Hi all, I am relatively new to time series forecas...
# neural-forecast
Hi all, I am relatively new to time series forecasting, and wondering what is the proper way to treat to multiple independent time series. Consider the example of k data series x_{t_0}^{t_i}[k] from time t_0 to t_i (e.g. stocks price for different stocks, or data series data for different agents), and we want to predict their results for the next T steps x_{t_i+1}^{t_i+T+1}[k]. We cannot simply append these series as in text data, since we want to preserve the time information across series. I think a naive way to use the unique_id as the identifier for the different series. However, unique_id is a dataset feature, and I am not sure how it is treated for different models. And if it is always the suggested way to handle univariate multiple (independent/dependent) series?

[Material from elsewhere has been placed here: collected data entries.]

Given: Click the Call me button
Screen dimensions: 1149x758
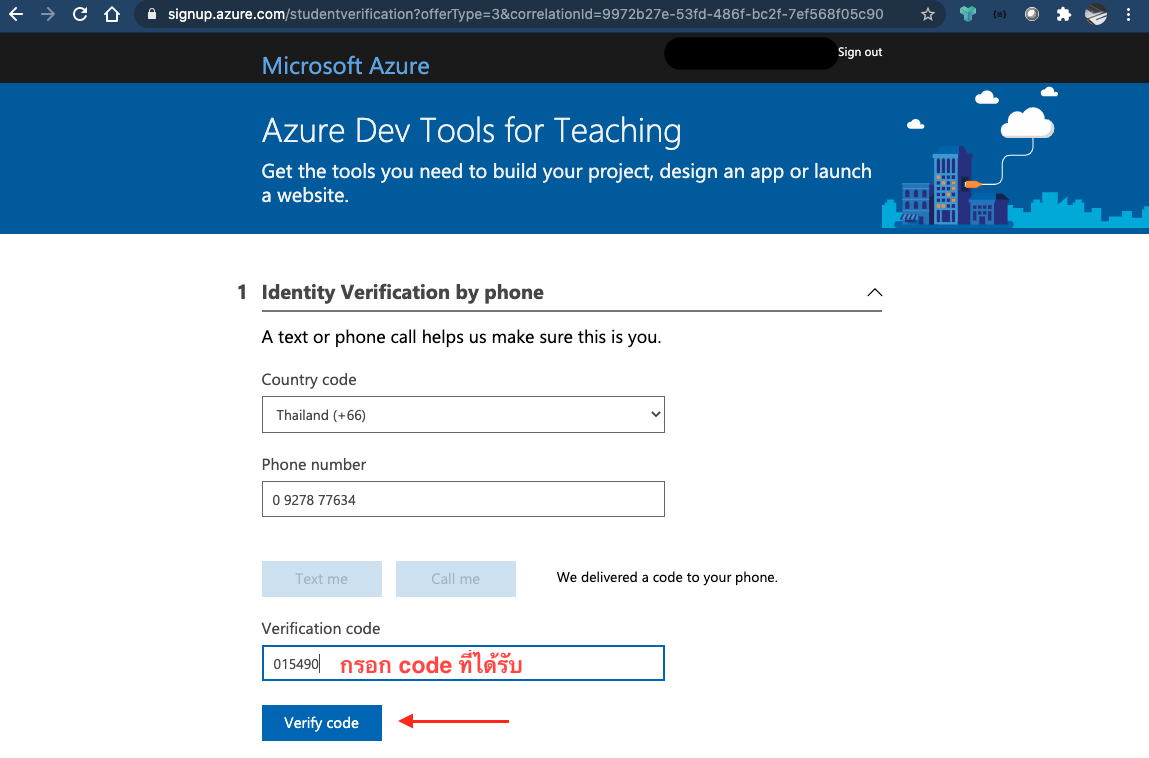Looking at the screenshot, I should tap(456, 579).
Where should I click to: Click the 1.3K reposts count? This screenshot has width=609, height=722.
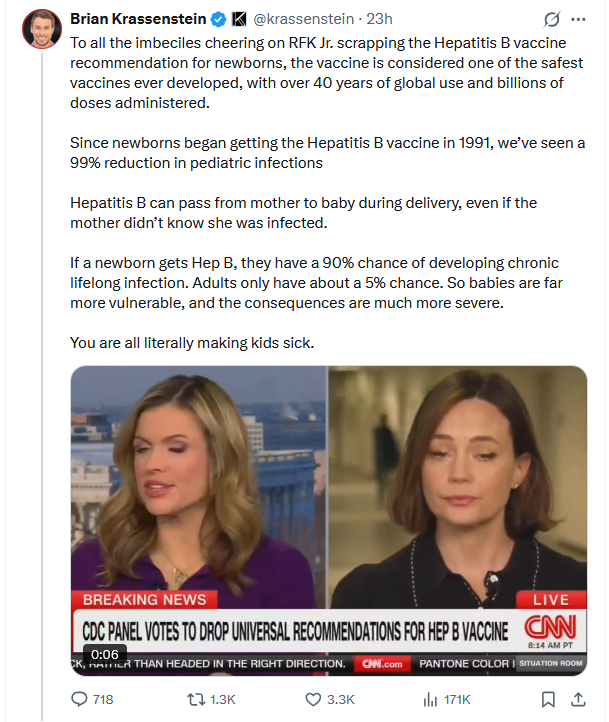[223, 699]
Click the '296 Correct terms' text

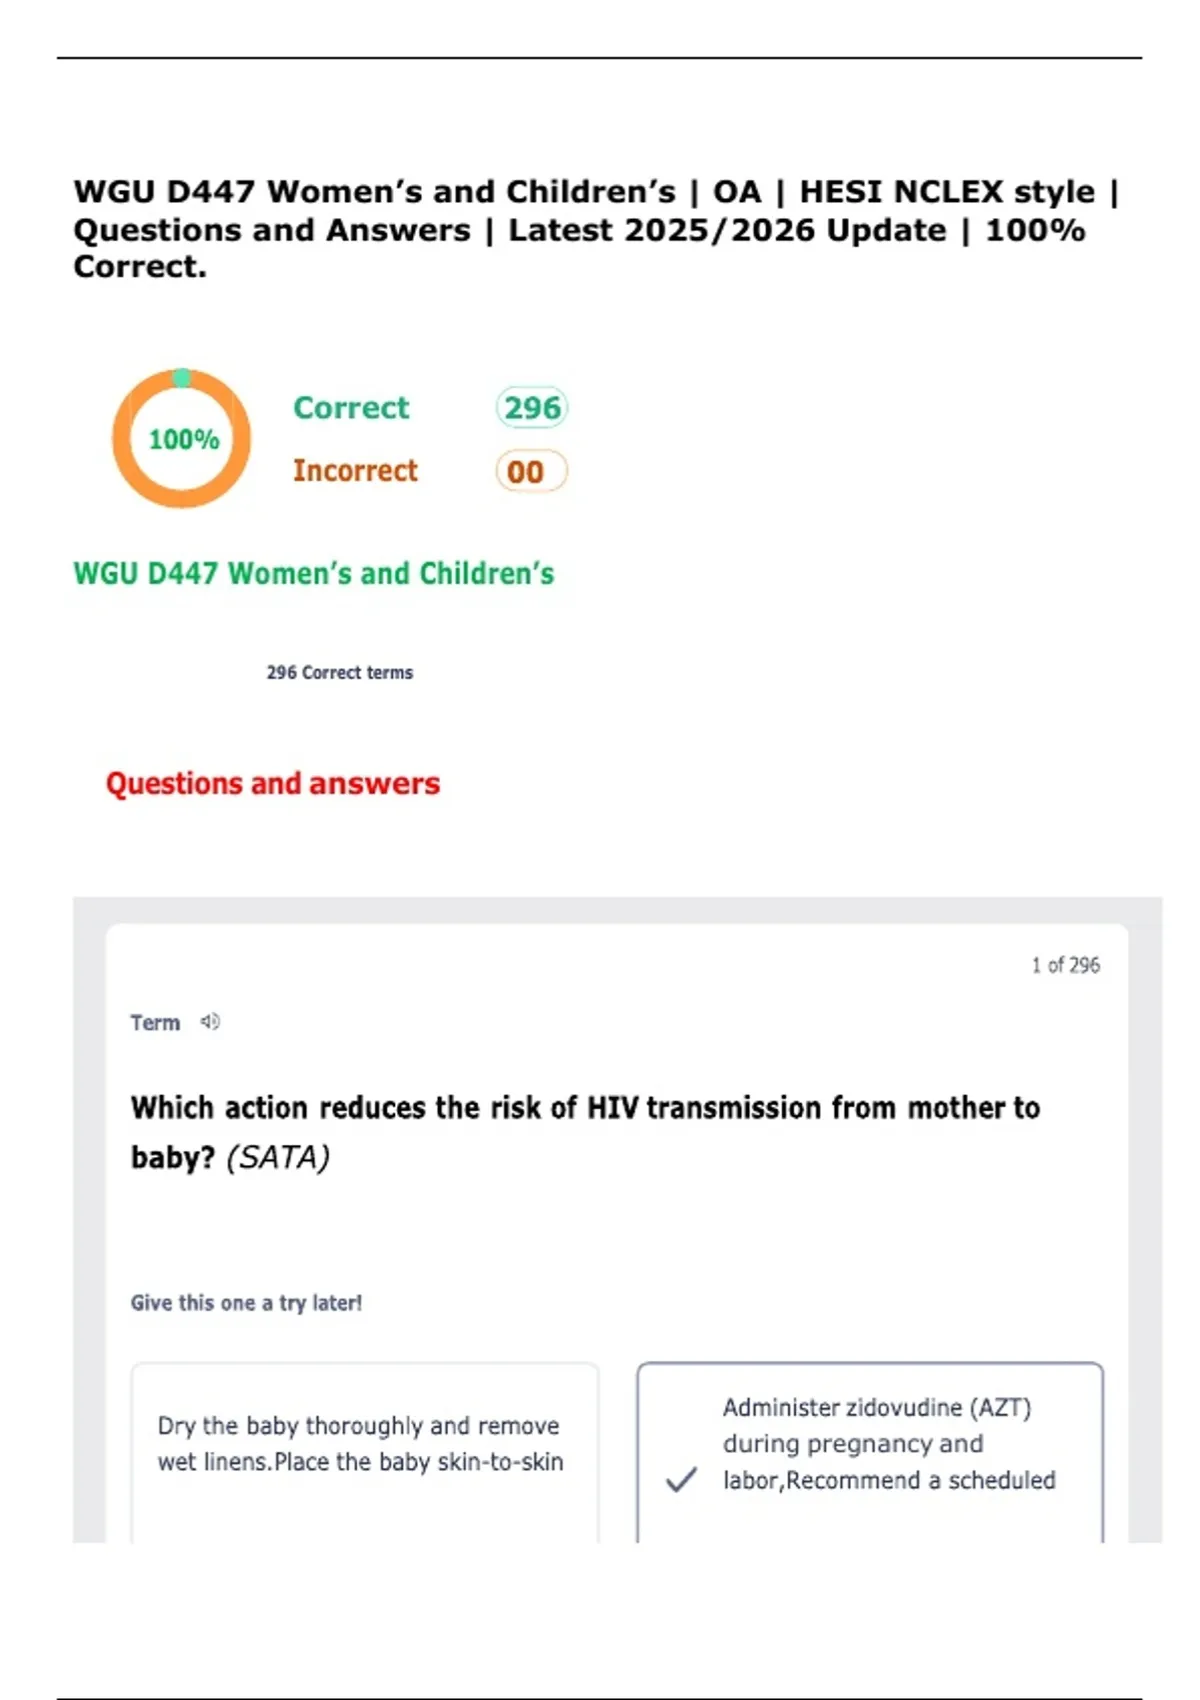pos(339,672)
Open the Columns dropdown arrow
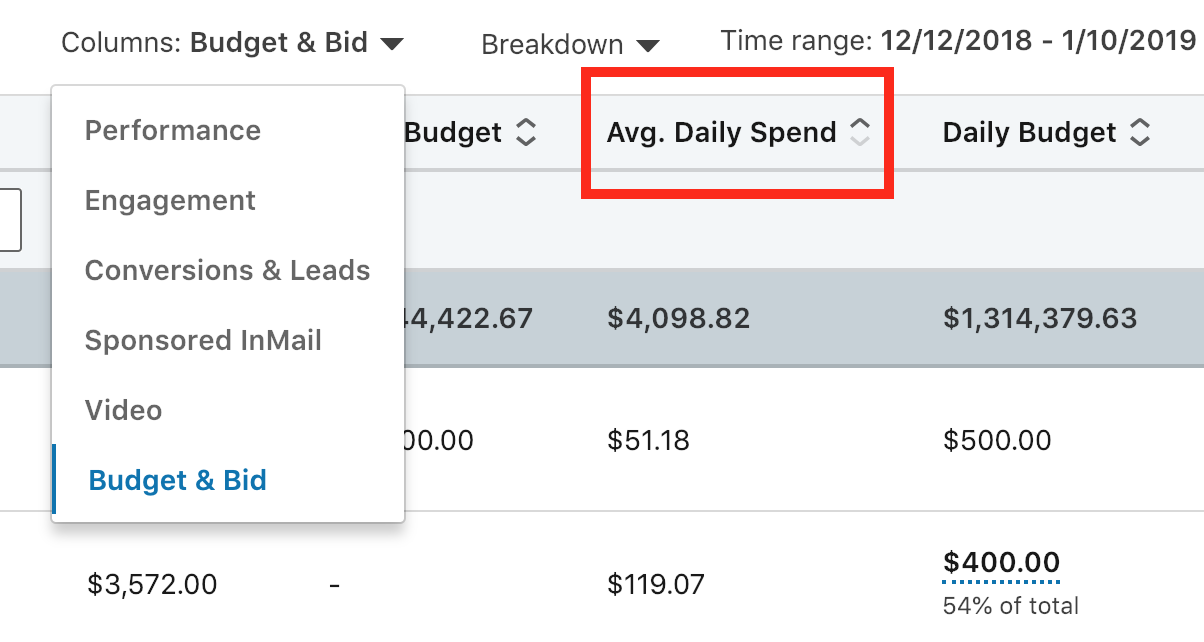This screenshot has width=1204, height=642. (x=392, y=44)
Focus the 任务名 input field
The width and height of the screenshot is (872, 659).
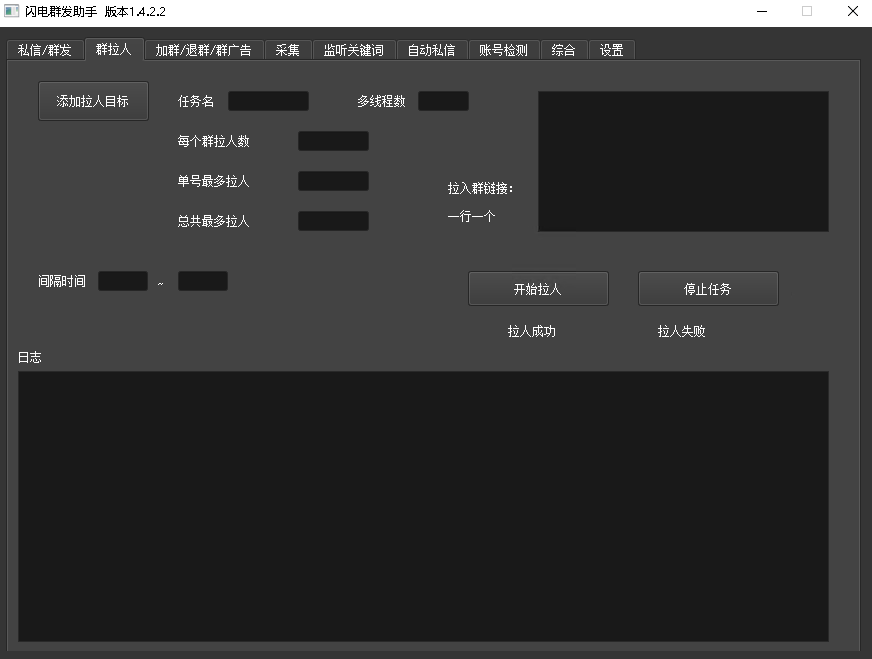point(268,101)
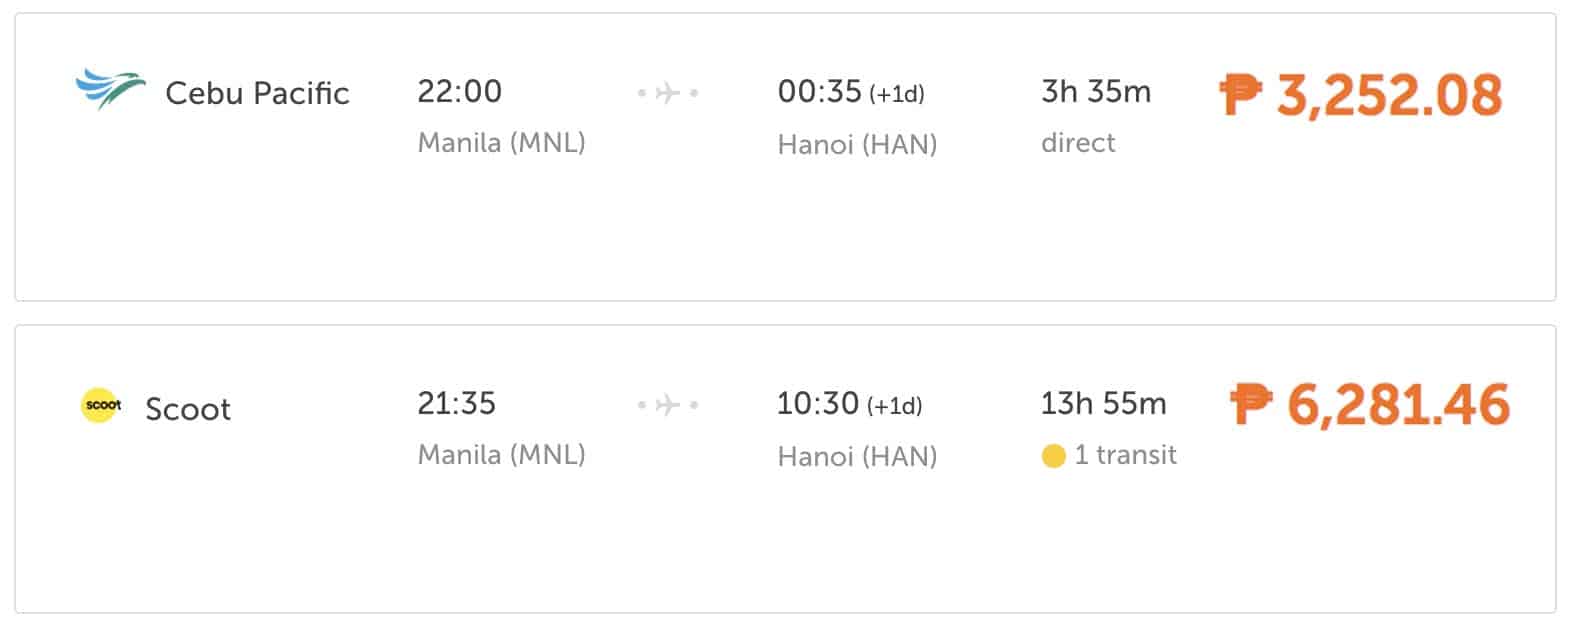Click the peso sign beside 6,281.46

(1251, 405)
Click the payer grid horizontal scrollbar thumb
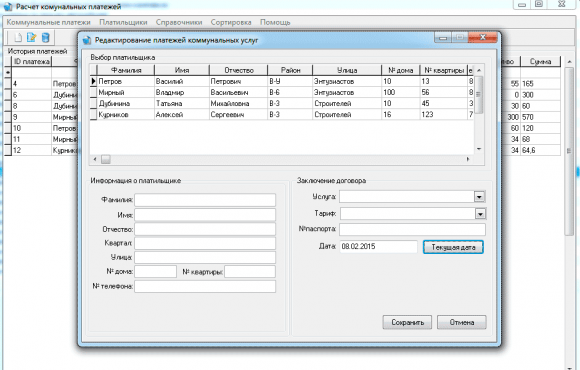Viewport: 580px width, 370px height. click(x=106, y=159)
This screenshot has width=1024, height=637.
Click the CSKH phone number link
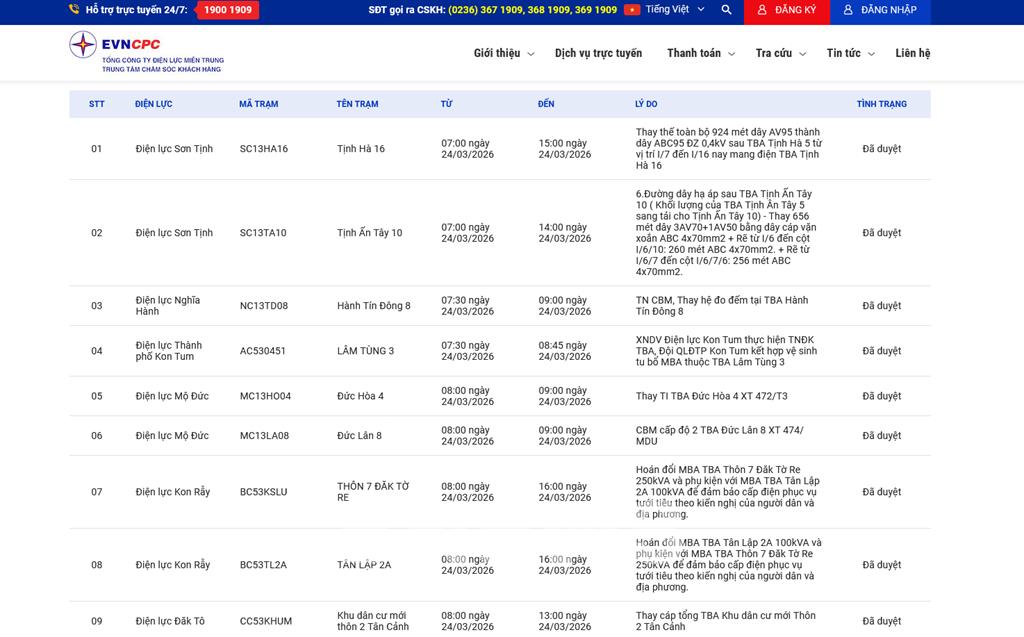532,10
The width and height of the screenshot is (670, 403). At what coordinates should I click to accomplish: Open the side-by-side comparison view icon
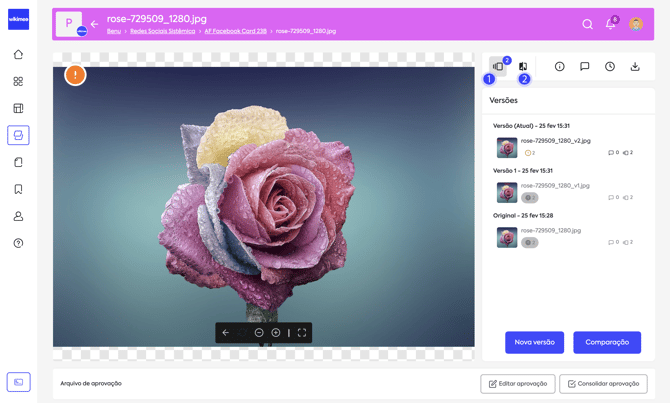[x=523, y=67]
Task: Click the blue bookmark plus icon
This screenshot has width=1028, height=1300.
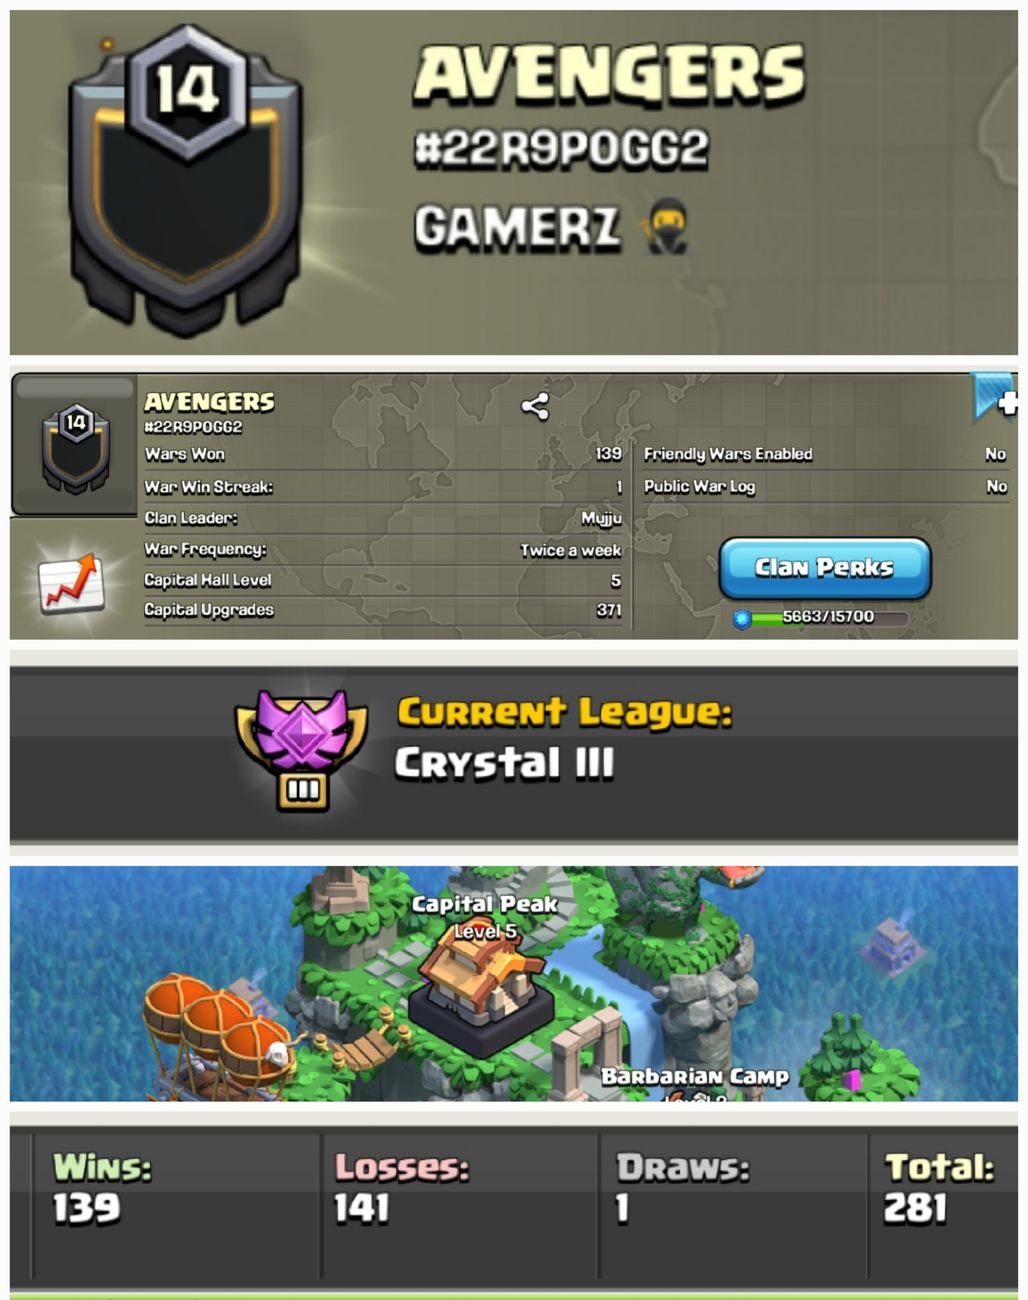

Welcome @Yang Guo, Hope you find NeuralForecast useful. NeuralForecast uses the cross-learning technique where the model outputs independent predictions for each time series, while model's weights are being shared and trained over panel data. The 'unique_id' feature is not used by any model directly, but through the dataloaders that feed the data 'independently' to the NeuralForecast models. Currently most NeuralForecast models operate as univariate models in the sense that they receive univariate inputs (lags/autorregresive faetures) and output univariate forecasts. But the model is shared through the entire panel dataset. The training objective is: P(Y_{i,t+1:t+h}| Y_{i,t-L:t}) Some more complex models like the ESRNN use the 'unique_id' to query series' specific embeddings.
Thank you so much for the prompt response! Just to make sure I understand properly. The training objective is essentially to learn the sequential behavior conditioned on i, instead of viewing each series as an independent sample (e.g. the sequence does not need to have the same length.) And thus, it will only uses the information from the series itself instead of the other series at previous time stamps for predictions.
That is correct
Models operate as univariate autorregresive, but the model weights are shared across the series
Thank you so much for the clarification!
After reading the cross-learning paper, I am even more confused. My current understanding is that given multiple series {x}, {y}, {z}, the traditional TS model will build 3 independent model, whereas CL will build a single model for this sequence {(x,y,z)}. However, based on your description, neuralforcast is building a single model for ({x},{y},{z}).join(). Could you please make the clarification? Also, could you please point me to the specific place 'unique id' is used? I am currently not sure about how the code is able to utilize the correlation of multiple series at the same time stamp.
Thank you!
Hi @Yang Guo. It is more similar to the second option (if I understood it correctly). I will try to explain it again: • There is only one model (and therefore set of learned parameters) for all the time series in your dataset. • The models are UNIVARIATE. They only learn to forecast time series with their own historic values. For example {x_t-Lt} >{x tt+H}, and so own. This has the consequence that forecasts are independent between time series of your dataset. • Think of models as learning functions from historic windows of a single time series (and exogenous covariates) to future values, {x_t-Lt} >{x tt+H}.
You can find examples in most of the tutorials in our library. This is our particular tutorial on inputs: https://nixtla.github.io/neuralforecast/examples/data_format.html.
Thank you! This tutorial is super helpful. I think I was partially confused by the original learn cross learning paper, I found the notation from this survey https://arxiv.org/abs/2004.10240 to be much more clear.